いちばん最初のパネルディスカッションは、1990年(平成2年)の現代俳句協会青年部シンポジウム(第2回)。大阪で。テーマは「俳句によって何を表現し何を学ぶか」。パネラーは6人。ずいぶん真面目なテーマだが、そのとき自分が何を話し、他のパネラーが具体的に何を喋ったかは覚えていない。現代俳句協会は俳人の交流団体で会員は約4500人(現時点)。パネルディスカッション開催当時の33年前はもっと多かったように思う。数百人は聴きに来ていたかと。パネルディスカッション後、ちょっとした歓談のひとときがあった。因みに私は俳人の業界団体に所属したことがなく、よってこの現代俳句協会の会員でもなかったのだが、ご縁があって喋ることとなった。

研究者と実作者が共同で開催したものもあった。2012年(平成24年)、第5回愛媛大学写生文研究会主催のシンポジウム。京都私学会館にて。テーマは「俳句にとって「写生」とは」。私自身にとっても自分自身のテーマに深く関わるものだったので、気を入れた。パネラー5人のうち研究者はひとり。かなり実作に即した、私にとっては内容の濃いものとなった。最初にパネラーの一人である俳人が、「写生の「中味」」と題する基調講演を1時間ほどしてから、研究者の司会のもとに俳人4人によるディスカッションが2時間ばかりあった。

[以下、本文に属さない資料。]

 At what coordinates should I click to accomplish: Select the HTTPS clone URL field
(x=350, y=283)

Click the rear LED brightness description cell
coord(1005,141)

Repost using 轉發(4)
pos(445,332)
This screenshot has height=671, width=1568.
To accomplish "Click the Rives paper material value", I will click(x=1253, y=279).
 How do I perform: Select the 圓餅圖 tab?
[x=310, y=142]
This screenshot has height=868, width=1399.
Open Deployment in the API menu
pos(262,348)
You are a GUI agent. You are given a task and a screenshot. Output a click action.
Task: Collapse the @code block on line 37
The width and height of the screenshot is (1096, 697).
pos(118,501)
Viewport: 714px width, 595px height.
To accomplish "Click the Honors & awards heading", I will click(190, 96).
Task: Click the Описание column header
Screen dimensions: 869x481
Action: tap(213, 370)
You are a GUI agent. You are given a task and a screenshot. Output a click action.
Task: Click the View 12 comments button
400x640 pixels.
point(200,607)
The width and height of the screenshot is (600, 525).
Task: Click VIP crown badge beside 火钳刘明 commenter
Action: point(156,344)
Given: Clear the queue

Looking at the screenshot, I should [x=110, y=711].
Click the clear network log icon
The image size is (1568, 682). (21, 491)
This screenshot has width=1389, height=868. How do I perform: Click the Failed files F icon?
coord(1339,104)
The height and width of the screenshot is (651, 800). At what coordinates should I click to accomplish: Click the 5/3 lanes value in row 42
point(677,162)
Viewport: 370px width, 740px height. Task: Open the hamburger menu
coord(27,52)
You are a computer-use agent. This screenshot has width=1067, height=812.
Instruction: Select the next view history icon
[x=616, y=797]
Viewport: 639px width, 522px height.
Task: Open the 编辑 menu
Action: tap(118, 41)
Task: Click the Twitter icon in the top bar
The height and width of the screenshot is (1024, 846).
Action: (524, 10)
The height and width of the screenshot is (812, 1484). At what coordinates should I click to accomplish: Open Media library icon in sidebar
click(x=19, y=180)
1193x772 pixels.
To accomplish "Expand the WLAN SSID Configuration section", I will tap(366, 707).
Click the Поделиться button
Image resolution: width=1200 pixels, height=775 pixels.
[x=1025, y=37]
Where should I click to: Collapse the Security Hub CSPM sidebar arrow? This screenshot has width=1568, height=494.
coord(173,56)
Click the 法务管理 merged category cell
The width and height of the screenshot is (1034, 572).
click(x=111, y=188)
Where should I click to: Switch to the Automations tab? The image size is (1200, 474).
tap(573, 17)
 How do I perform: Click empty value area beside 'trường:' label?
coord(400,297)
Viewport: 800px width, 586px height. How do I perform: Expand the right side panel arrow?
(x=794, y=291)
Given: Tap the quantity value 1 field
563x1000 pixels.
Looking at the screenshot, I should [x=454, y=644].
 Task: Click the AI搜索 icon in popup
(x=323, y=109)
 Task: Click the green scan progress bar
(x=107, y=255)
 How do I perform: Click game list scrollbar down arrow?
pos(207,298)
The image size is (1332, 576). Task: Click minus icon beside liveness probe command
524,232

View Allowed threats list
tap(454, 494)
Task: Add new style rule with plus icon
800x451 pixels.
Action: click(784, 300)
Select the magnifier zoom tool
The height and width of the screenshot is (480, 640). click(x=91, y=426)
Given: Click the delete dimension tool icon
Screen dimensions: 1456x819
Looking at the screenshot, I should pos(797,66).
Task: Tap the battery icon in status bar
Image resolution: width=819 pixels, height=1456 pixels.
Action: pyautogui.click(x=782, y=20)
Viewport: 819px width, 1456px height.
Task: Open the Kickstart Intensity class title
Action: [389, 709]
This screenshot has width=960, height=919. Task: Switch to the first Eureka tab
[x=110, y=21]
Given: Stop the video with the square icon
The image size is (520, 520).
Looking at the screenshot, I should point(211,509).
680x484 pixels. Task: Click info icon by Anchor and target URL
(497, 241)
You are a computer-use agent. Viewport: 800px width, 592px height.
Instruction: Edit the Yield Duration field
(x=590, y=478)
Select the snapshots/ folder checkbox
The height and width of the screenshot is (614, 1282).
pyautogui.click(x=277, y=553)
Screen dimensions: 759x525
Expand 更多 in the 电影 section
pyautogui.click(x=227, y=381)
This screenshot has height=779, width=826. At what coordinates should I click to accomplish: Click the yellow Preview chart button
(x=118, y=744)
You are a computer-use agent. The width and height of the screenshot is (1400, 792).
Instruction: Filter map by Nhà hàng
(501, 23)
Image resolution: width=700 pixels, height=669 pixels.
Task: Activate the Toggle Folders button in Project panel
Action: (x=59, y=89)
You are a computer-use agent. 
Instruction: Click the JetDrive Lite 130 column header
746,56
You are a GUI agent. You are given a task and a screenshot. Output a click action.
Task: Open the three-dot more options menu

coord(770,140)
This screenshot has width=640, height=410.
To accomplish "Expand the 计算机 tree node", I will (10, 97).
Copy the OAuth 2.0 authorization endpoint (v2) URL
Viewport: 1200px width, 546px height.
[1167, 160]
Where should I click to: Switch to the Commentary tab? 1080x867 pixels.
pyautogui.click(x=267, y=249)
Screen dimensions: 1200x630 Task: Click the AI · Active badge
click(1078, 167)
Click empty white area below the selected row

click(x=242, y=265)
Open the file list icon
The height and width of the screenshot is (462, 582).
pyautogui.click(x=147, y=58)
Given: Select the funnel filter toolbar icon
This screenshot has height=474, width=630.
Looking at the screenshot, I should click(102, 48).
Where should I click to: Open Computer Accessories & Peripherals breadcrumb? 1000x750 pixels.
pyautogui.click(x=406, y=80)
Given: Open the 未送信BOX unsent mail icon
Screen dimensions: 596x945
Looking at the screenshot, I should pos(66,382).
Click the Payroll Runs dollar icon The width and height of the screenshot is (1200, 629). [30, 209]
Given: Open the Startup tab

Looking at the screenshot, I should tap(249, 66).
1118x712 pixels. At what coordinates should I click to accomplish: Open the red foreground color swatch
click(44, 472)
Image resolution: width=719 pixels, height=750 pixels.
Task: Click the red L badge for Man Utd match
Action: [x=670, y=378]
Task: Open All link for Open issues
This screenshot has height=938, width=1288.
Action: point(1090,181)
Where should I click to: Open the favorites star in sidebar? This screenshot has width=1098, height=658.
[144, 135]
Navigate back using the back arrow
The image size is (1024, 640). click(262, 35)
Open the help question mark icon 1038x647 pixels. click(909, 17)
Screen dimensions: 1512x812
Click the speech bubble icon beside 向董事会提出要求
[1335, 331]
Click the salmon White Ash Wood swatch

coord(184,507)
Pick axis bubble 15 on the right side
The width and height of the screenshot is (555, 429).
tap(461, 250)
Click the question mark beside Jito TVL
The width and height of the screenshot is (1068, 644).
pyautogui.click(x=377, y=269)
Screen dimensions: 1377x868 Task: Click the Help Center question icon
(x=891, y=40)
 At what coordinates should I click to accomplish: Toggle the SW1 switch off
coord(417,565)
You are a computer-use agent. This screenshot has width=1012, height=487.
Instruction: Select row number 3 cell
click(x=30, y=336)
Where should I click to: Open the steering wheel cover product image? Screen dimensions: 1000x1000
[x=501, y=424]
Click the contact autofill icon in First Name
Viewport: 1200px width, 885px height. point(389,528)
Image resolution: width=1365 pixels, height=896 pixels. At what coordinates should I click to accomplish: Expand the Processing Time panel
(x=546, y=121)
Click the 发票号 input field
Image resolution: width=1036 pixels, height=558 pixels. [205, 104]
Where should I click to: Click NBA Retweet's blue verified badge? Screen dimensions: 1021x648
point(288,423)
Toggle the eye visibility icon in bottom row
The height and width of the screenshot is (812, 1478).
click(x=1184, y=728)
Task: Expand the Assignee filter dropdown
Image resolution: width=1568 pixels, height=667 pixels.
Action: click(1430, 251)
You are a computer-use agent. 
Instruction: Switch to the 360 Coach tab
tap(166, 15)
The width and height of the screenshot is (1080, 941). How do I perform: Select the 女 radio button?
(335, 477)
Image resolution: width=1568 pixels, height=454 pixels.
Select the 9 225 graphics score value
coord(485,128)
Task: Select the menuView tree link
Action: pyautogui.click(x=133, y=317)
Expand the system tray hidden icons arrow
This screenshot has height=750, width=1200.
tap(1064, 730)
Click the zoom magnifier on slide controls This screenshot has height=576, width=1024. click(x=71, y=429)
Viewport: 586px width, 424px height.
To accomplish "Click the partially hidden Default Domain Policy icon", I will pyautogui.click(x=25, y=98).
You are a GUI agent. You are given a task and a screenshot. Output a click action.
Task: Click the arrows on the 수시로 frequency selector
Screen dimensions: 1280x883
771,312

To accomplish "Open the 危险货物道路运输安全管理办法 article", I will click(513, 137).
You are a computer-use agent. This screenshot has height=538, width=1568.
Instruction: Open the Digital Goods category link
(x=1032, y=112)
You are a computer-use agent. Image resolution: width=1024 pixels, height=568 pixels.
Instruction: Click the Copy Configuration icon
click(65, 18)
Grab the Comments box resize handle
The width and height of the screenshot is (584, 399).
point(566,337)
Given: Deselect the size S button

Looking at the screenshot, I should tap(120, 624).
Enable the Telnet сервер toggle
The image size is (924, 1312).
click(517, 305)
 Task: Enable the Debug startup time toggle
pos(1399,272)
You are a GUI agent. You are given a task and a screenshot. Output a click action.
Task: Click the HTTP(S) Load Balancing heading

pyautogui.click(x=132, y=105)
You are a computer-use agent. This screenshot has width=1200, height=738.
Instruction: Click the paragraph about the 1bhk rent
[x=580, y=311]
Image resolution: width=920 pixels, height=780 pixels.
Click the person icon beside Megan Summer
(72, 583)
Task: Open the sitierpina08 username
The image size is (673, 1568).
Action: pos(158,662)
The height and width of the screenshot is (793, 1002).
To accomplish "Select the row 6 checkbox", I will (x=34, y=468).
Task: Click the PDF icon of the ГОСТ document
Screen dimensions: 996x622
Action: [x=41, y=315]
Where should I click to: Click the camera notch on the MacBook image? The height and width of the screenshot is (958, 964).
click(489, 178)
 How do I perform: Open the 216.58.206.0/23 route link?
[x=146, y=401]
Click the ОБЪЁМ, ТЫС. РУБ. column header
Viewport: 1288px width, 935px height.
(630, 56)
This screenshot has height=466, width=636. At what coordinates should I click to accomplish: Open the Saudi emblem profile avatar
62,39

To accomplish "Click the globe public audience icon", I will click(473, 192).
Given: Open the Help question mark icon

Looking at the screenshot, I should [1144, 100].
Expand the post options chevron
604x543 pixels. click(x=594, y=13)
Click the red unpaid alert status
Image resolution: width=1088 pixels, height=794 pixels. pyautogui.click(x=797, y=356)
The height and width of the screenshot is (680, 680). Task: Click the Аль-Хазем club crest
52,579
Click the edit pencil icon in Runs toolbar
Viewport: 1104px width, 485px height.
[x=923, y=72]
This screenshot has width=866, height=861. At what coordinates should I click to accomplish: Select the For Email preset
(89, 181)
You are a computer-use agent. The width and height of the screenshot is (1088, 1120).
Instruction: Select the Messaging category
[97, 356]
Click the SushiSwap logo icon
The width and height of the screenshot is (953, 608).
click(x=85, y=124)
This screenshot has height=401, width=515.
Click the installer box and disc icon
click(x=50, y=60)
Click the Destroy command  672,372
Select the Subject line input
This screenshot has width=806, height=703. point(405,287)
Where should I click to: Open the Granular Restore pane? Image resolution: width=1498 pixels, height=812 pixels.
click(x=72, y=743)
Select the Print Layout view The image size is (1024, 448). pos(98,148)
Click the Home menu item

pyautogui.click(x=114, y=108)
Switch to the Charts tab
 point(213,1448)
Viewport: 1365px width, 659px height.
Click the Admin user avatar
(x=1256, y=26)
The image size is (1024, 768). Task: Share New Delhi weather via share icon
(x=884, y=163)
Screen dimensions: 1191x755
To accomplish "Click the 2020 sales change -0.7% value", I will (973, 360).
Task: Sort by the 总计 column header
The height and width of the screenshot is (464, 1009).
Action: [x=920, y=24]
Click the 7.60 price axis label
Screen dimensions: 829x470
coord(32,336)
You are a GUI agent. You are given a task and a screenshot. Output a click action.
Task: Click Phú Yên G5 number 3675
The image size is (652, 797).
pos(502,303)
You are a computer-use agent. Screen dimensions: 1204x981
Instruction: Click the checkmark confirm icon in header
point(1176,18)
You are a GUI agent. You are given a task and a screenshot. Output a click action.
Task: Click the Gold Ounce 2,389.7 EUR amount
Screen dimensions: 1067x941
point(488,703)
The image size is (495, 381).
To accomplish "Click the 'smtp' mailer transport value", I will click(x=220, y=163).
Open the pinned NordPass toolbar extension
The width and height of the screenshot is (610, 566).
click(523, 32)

最近では、第176回現代俳句協会青年部勉強会が、オンライン(ZOOM)で実施されたのに登壇した。年も押し詰まった2022年12月17日(土)の午後5時半から午後9時近くまで。テーマは「宇佐美魚目を知る〜虚実のあわいへの扉」。宇佐美魚目は現代俳句の代表的俳人なのだが、私は若い頃から宇佐美魚目氏の親炙に浴していたゆえ、この勉強会に呼ばれた次第。パネラー3人とディスカッションにも参加する司会1人。まずはじめにそれぞれのパネラーが30分ほど喋ってから討議へ。ZOOMの参加者は25人ほど。(後日のアーカイブ視聴が30人ほど)私以外はみんな20代、30代の息子、娘ほどの若いひと。もちろん宇佐美魚目氏と直接会ったことのないひとばかり。宇佐美氏とのエピソードを交えながらたのしい話ができた。

俳句結社(俳句を趣味とする人達のコミュニティを俳句の世界ではこう呼ぶ)の周年記念大会等の催しのひとつとしておこなわれるシンポジウムにも三十代、四十代の頃は度度呼ばれた。記憶に残っているのは、1991年(平成3年)11月、大阪で開催された俳句結社「運河」の茨木和生氏新主宰就任祝賀会においての小さなシンポジウム。たしか俳人の師系について話し合ったかと。来賓を含め多くの人々が集まっていた。新主宰の茨木和生氏との関係で、小説家の中上健次氏が招待されていた。中上氏は二次会で、へべれけの泥酔状態で大好きな都はるみの曲を歌っておられた。目にくっきりと隈をつくって顔色がすこぶる悪かった。この祝賀会の翌年(1992年)の夏、亡くなられたのには驚いた。